Carol Ziogas, one of the play-testers, cracking up as she reads an Exploding Kittens card.

Above: Carol Ziogas, one of the playtesters, cracking up as she reads an Exploding Kittens card.

Image Credit: Daniel Terdiman/VentureBeat

Exploding Kittens was successful, she said, because it’s easy to grasp the rules, and then just focus on playing, not figuring out how it works.

And what about the lack of big-time laughter at the table?

“I think it depends on how comfortable you are with your fellow players,” Ziogas said, noting that at our table, we were mostly strangers to each other.

“Or,” she added, “how much alcohol there is.”

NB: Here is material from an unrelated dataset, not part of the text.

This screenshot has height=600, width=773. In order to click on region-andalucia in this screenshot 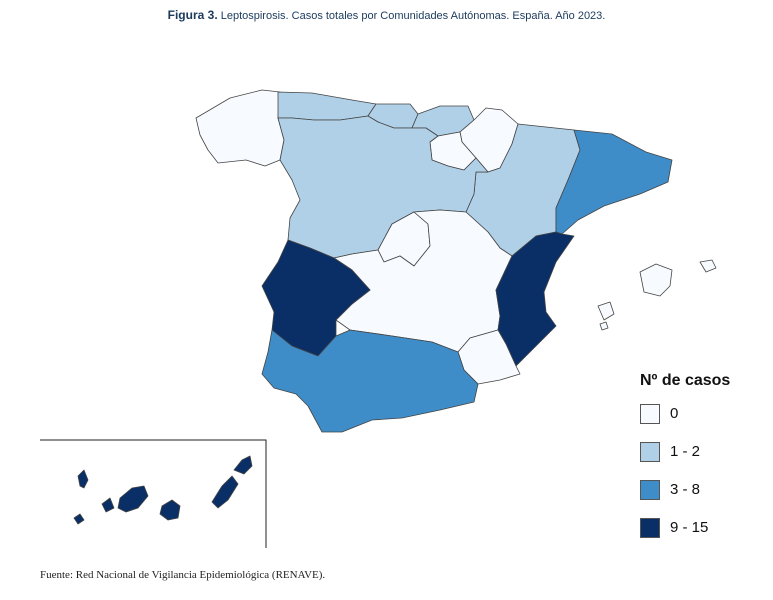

I’m not going to lie and say that the energy in the room during the test was electric, as I had expected it would be. But Ziogas is surely right in thinking that people will be much more animated and boisterous when playing with the people they usually get a tad crazy with during Cards Against Humanity or other favorites.

As for me, I enjoyed it and welcome that July day when the decks start appearing in mailboxes and I once again have the opportunity to spend an evening with my friends, throwing Jackalopes and Potatocats and Beardcats at each other. Oh my.